(Records excerpted from a collection)
——
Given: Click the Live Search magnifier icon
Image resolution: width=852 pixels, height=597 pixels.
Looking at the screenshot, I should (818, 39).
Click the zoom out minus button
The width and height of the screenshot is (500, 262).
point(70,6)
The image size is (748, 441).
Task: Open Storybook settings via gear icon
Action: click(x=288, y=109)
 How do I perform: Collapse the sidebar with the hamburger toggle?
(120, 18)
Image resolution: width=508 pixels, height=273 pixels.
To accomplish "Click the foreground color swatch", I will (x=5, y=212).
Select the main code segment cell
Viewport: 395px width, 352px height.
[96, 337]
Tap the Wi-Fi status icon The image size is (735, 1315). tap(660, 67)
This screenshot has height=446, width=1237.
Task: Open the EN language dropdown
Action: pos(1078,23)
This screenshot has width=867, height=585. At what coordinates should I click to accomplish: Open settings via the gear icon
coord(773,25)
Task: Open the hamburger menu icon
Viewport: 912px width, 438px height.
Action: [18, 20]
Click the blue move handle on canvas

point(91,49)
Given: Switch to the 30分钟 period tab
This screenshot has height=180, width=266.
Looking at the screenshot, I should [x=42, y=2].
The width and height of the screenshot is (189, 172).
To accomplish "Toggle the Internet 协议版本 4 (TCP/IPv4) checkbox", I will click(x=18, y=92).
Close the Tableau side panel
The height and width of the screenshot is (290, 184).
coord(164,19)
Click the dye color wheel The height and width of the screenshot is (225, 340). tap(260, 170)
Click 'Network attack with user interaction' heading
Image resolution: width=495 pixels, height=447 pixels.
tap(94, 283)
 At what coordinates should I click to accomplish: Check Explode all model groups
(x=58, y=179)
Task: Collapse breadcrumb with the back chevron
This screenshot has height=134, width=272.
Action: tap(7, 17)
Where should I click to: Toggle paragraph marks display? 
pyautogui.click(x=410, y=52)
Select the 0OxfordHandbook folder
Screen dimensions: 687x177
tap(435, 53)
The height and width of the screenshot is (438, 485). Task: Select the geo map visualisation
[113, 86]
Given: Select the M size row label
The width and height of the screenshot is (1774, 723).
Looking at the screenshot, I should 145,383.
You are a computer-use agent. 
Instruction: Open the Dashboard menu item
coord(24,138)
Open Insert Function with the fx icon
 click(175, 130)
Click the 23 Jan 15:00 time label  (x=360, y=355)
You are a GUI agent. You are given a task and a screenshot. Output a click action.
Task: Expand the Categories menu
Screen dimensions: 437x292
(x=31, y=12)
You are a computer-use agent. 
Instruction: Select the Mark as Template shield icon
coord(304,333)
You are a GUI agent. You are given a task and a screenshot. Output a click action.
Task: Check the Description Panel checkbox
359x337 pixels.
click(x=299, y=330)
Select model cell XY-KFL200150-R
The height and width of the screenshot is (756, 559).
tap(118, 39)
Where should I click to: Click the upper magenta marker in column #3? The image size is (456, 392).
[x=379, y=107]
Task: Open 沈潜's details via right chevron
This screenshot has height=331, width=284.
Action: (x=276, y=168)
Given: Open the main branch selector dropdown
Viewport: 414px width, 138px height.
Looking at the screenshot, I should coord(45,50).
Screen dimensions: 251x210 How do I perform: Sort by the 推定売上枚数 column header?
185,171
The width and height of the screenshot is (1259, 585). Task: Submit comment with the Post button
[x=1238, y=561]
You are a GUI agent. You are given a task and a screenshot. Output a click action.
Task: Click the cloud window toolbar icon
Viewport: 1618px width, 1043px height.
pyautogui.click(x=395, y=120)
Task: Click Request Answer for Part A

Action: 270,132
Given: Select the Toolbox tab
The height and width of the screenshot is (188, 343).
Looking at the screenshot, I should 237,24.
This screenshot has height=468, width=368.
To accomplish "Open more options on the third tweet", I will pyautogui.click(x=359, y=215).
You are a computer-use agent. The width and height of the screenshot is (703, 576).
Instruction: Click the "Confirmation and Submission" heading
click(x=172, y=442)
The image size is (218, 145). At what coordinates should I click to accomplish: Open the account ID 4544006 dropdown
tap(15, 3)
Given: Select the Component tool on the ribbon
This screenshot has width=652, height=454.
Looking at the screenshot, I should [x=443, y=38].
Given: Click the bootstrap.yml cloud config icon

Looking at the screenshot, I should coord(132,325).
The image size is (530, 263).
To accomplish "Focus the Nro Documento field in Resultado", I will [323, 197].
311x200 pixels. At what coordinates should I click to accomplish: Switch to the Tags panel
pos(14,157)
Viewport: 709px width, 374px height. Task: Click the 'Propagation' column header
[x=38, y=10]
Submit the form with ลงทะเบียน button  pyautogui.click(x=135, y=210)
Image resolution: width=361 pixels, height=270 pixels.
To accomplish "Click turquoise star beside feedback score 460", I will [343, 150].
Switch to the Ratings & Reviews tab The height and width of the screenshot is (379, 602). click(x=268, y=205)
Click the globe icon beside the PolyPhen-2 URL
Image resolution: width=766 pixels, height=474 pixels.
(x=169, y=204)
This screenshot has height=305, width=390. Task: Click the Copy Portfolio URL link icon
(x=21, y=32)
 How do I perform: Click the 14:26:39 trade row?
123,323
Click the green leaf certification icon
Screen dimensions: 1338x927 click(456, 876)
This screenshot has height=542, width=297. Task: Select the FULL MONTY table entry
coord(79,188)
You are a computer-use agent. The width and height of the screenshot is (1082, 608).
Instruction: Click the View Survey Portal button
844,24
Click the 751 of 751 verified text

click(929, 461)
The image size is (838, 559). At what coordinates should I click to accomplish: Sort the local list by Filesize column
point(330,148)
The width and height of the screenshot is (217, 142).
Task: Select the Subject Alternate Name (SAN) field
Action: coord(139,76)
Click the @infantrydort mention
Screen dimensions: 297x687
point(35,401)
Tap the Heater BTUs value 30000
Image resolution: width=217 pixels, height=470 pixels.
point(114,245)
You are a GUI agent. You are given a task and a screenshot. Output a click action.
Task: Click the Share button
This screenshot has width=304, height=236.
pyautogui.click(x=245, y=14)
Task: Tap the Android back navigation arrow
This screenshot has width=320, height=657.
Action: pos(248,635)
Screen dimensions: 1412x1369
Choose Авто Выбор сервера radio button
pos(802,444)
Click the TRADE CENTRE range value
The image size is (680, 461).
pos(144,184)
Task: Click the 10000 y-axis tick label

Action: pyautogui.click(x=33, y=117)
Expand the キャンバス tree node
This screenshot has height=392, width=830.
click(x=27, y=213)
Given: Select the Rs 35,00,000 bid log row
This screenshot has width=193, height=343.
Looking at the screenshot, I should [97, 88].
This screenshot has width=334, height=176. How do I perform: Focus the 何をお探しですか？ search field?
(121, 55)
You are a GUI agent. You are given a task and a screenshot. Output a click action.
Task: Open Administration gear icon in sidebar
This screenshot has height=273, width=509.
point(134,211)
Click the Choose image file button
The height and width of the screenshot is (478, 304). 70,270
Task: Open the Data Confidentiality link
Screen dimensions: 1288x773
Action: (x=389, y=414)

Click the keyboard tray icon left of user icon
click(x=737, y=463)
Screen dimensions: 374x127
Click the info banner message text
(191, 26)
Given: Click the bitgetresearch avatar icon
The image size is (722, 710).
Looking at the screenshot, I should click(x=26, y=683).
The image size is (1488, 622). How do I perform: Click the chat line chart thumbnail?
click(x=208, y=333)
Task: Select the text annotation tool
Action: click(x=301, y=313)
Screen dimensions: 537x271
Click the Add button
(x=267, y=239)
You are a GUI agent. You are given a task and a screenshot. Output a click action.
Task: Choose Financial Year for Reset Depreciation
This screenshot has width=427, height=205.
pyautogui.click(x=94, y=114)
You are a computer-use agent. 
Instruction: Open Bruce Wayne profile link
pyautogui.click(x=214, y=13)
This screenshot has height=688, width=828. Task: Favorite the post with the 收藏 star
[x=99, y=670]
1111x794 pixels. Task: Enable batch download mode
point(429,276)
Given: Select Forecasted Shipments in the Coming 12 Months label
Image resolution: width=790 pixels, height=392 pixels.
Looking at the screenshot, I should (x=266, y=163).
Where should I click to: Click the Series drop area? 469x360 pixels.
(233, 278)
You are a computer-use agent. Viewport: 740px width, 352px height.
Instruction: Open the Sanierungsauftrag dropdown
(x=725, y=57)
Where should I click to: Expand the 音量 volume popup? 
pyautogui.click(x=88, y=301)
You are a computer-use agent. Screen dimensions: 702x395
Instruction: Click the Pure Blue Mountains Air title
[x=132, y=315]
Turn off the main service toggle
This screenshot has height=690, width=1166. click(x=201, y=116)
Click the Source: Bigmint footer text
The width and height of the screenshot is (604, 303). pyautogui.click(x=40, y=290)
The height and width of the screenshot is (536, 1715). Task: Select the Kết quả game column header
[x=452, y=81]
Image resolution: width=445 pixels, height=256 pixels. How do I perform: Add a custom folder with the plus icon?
——
WHAT YOU WILL DO:
The answer must be every line from the records above that contains "checkbox".

OUTPUT OF THE TASK:
To accomplish "Toggle the Internet 协议版本 4 (TCP/IPv4) checkbox", I will click(x=18, y=92).
Task: Check the Description Panel checkbox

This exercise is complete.